3.9 Cumulative Aggregates in Lists
3.9.1 Problem
You need to report cumulative totals
and averages. With respect to our
example, assume that the Purity value is, instead, a measure of
weight, say kilograms. For packaging purposes, you want to see at
which container the total weight of a production
line's output rises above 1,000. Likewise, you are
interested to see how each additional container affects the average
weight in a shipment.
3.9.2 Solution
Use the following query to calculate both a cumulative total and a
running average weight in one pass:
SELECT
p1.ContainerId, SUM(p2.Purity) Total, AVG(p2.Purity) Average
FROM ProductionLine p1, ProductionLine p2
WHERE
p1.ContainerId >= p2.ContainerId
GROUP BY p1.ContainerId
ContainerId Total Average
----------- ----------- -----------
1 100 100
2 200 100
3 301 100
4 403 100
5 506 101
6 606 101
7 709 101
8 817 102
9 926 102
10 1026 102
11 1126 102
12 1226 102
3.9.3 Discussion
The code uses an old SQL trick for ordering.

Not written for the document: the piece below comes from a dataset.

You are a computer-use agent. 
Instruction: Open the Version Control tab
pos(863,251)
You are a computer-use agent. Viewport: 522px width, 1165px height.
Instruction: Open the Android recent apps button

You take two instances
of the ProductionLine table, named p1 and p2, and you cross-join
them. Then you group the results by p1.ContainerId, and you limit the
second table's (p2's) rows so that
they have ContainerId values smaller than the p1 row to which they
are joined. This forces the server to produce an intermediate result
set that looks as follows:
p1_Id p1_Purity p2_Id p2_Purity
----------- ----------- ----------- -----------
1 100 1 100
2 100 1 100
2 100 2 100
3 101 1 100
3 101 2 100
3 101 3 101
4 102 1 100
4 102 2 100
4 102 3 101
4 102 4 102
5 103 1 100
...
Each group, identified by p1.ContainerId, includes all rows from p2
with lower or equivalent ContainerId values. The AVG and SUM
functions are then applied to the p2_Purity column. The two functions
work on p2 rows in each group and, thus, calculate cumulative
results.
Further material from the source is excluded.